Nah, justru musiknya Lotring itu sampai sekarang masih digandrungi. Saya berpikir sama terhadap musik eksperimental. Musik eksperimental itu kan melakukan percobaan cara kerja baru, cara kerja penggabungan yang berbeda. Jadi, saya kira hal-hal seperti itu tidak berbenturan dengan tradisi. Dia punya jalurnya masing-masing. Bagi saya, kelompok saya, dan kelompok yang berada di Ubud, kita mempelajari musik tradisi dalam konteks ritual itu masih jalan. Kalau kita disuruh perform di temple atau di pura untuk ritual, kita bisa. Jadi, kita berusaha sebisa mungkin fondasi tradisional gamelan itu kita pahami, sebelum kita bisa melakukan percobaan-percobaan baru.
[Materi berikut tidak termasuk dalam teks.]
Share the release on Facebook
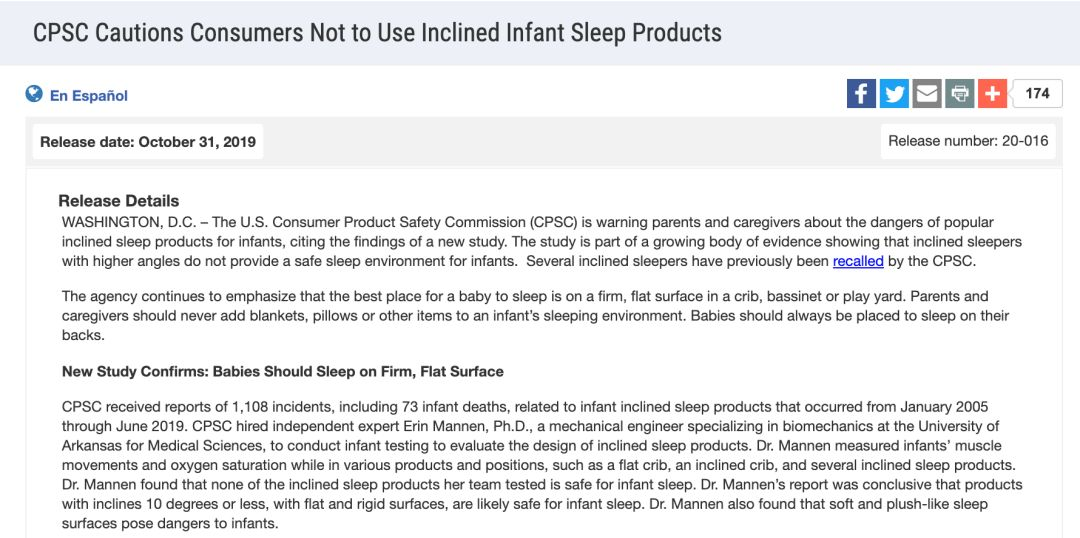The width and height of the screenshot is (1080, 538). pos(861,94)
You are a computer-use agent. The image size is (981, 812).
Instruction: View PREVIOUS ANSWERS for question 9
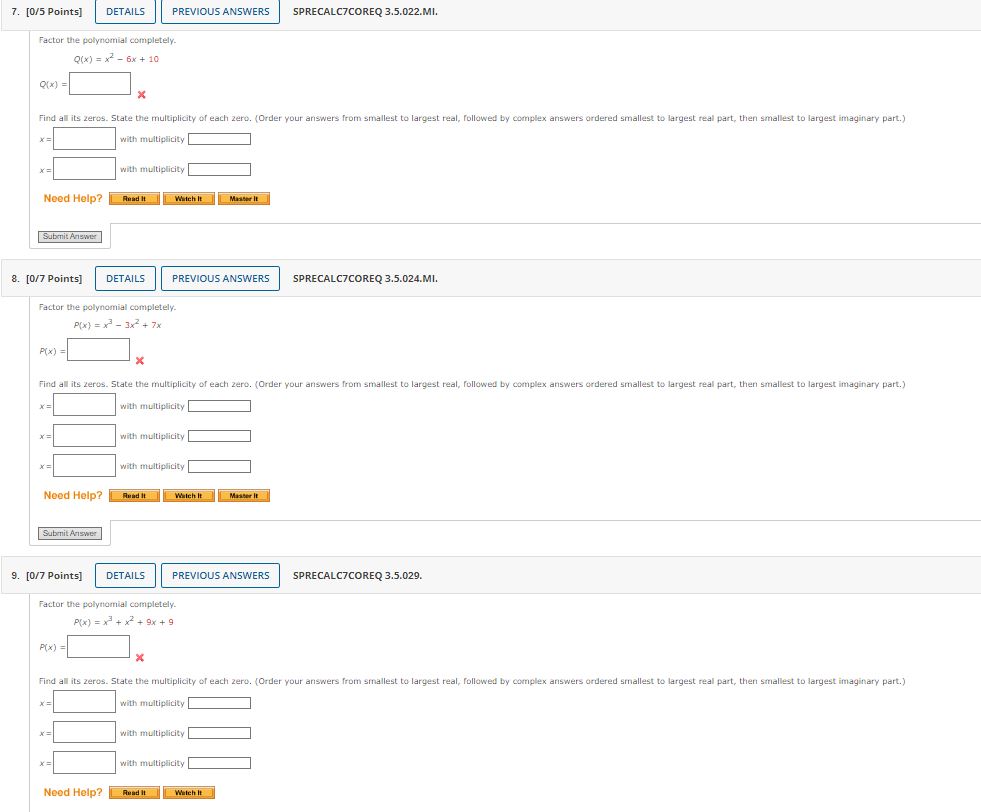[220, 575]
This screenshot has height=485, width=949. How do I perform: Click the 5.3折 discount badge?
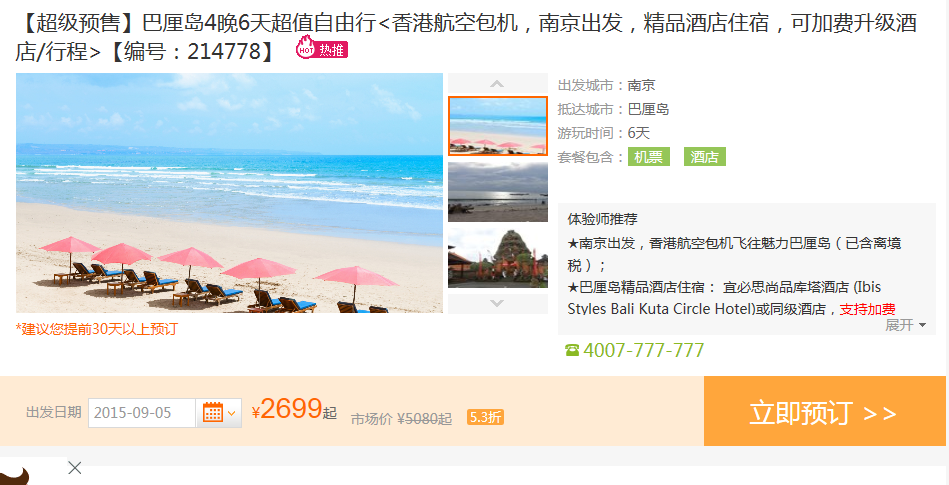[485, 417]
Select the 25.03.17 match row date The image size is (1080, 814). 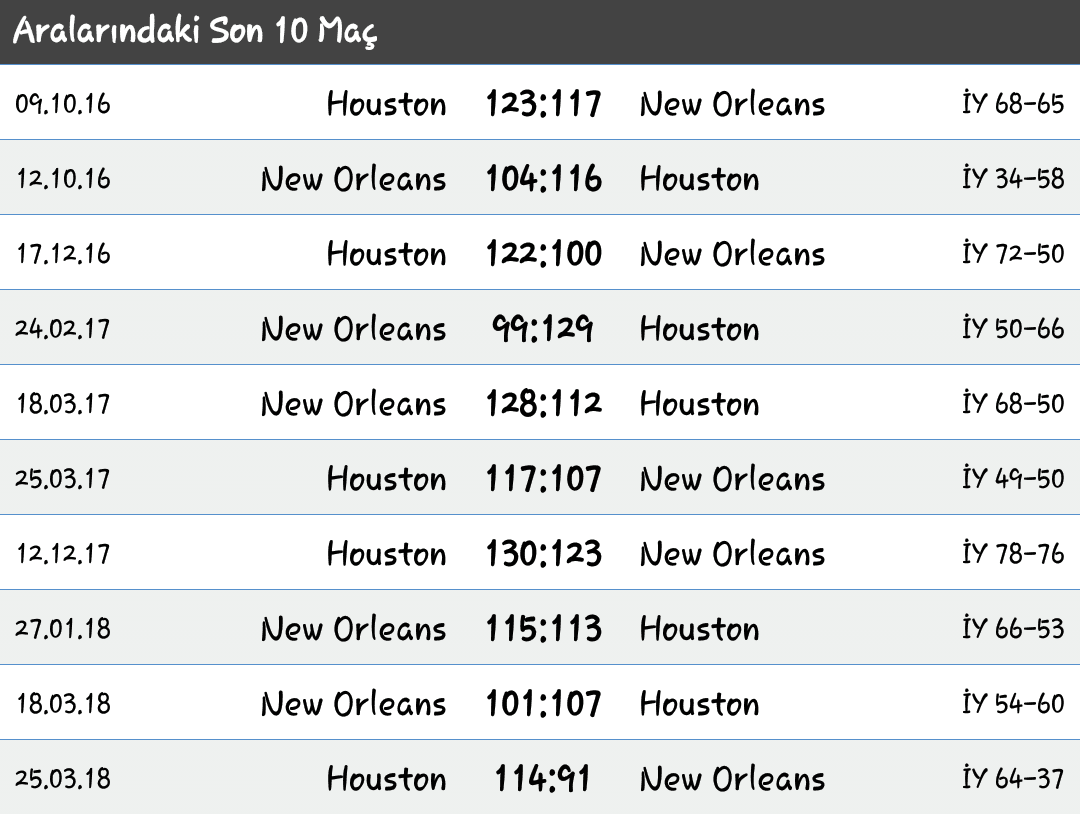pyautogui.click(x=63, y=479)
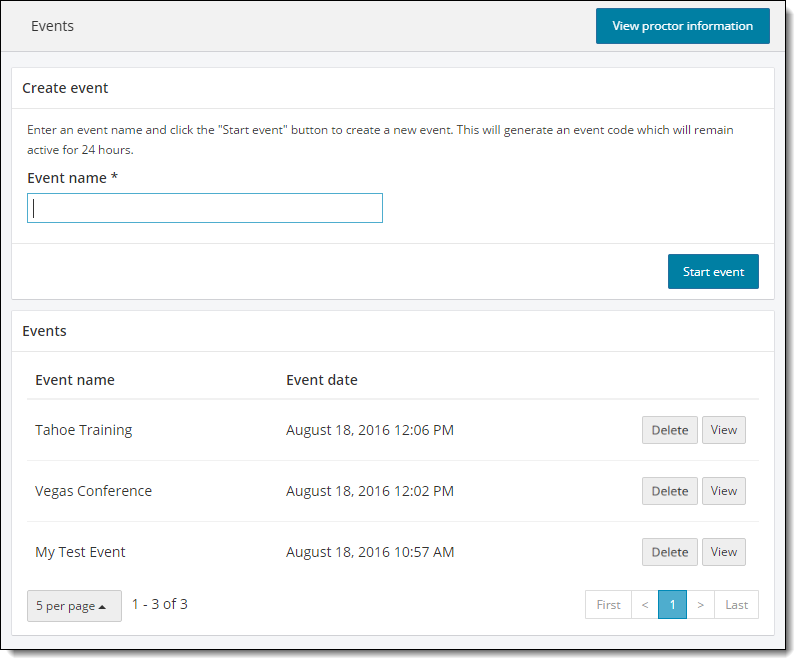This screenshot has width=801, height=665.
Task: View My Test Event details
Action: 723,552
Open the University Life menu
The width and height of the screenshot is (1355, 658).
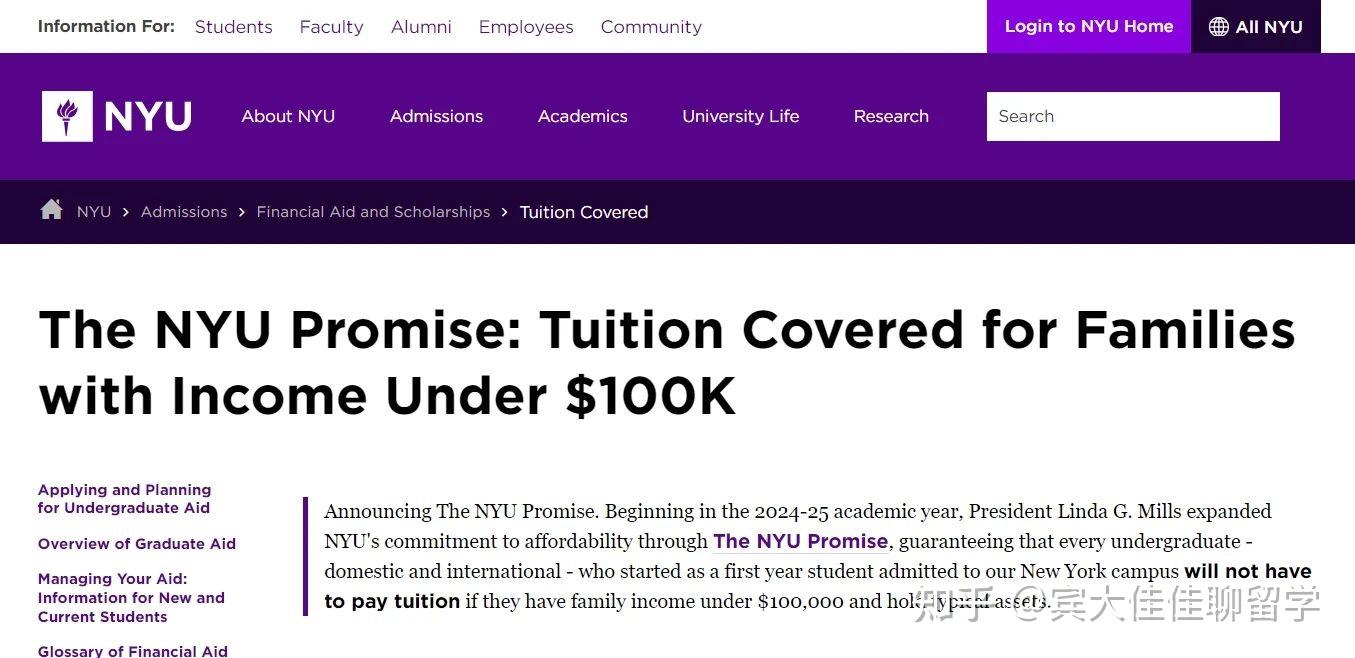click(x=740, y=116)
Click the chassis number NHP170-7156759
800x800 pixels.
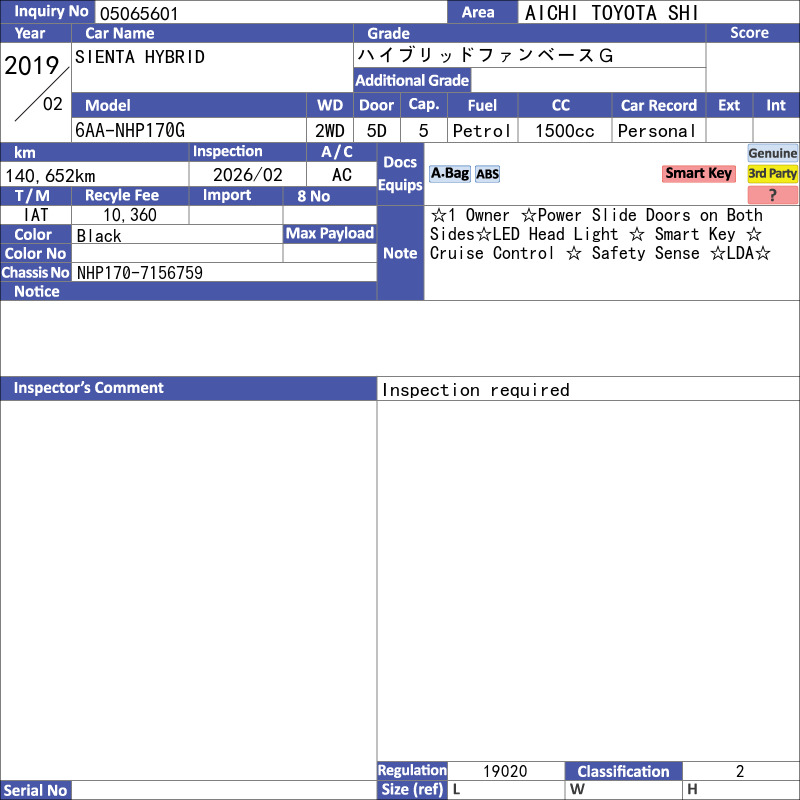click(140, 273)
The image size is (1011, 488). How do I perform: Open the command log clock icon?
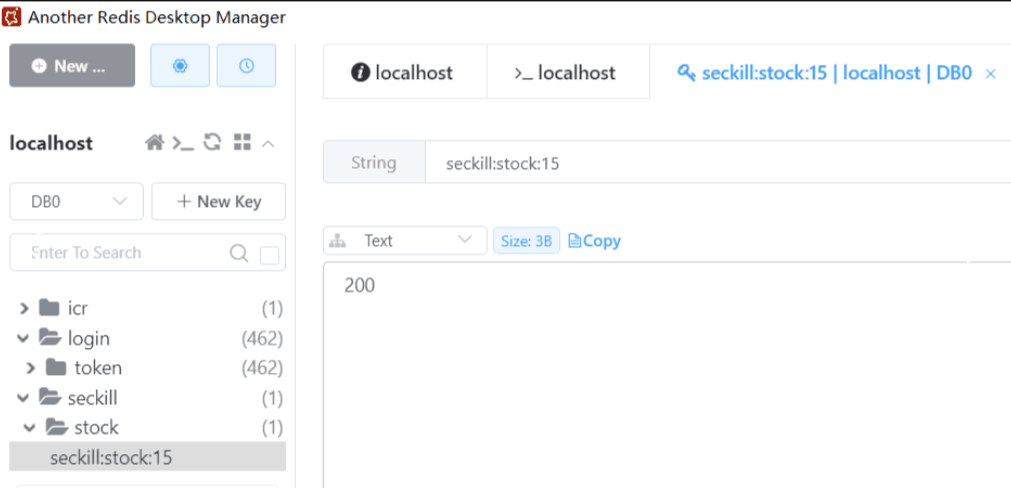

Intinya, sebelum kita mengetahui yang lama, kita tidak mungkin bisa melakukan hal baru. Jadi, menurut saya eksperimental dalam musik itu sangat penting, terutama yang khusus dalam gamelan misalnya (yang belum menggunakan perangkat elektronik) itu sudah ada wadahnya sekarang, namanya New Music for Gamelan, atau musik baru untuk gamelan. Orang-orang seperti I Wayan Yudane, Dewa Alit dan saya sendiri mempergunakan perangkat gamelan tradisional dalam konteks barunya. Jadi, berusaha mempertahankan tradisi gamelan tetapi mengaplikasikan cara kerja baru di dalam gamelan—yang saya pahami seperti apa yang Lotring lakukan pada awal abad 20.
Harapannya nanti musik yang kita canangkan dari sekarang ini pada zamannya nanti, di masa depan, itu akan menjadi sesuatu yang biasa. Sama halnya dengan musik elektro-akustik atau elektronik.eksperimental seperti yang dilakukan oleh Mas Kas dan Kadapat itu bagus menurut saya. Saya mendukung hal itu, karena Kadapat menguasai betul tradisinya. Mereka menguasai pakem musik Bali; tradisi jegog; hingga gender wayang. Dari sana, dia bisa memainkan instrumen itu sesuai dengan tekniknya. Dalam konteks Kadapat, dia mengembangkannya berdasarkan fondasi itu. Pengetahuan terhadap apa sih cultural upbringing dari instrumen ini? Itu yang dibawa. Itu bisa memiliki makna yang luar biasa, daripada orang yang mengambil mencomot satu-satu [tapi] belum mengetahui cultural upbringing-nya, teknik bermainnya, terus menempel-nempel. Menurut saya itu yang berbahaya.
Tapi yang memang mengkaji betul dari tradisinya, kemudian intisarinya dia terapkan dalam bentuk eksperimen, itu luar biasa nanti hasilnya. Itu akan beyond era, melampaui zamannya.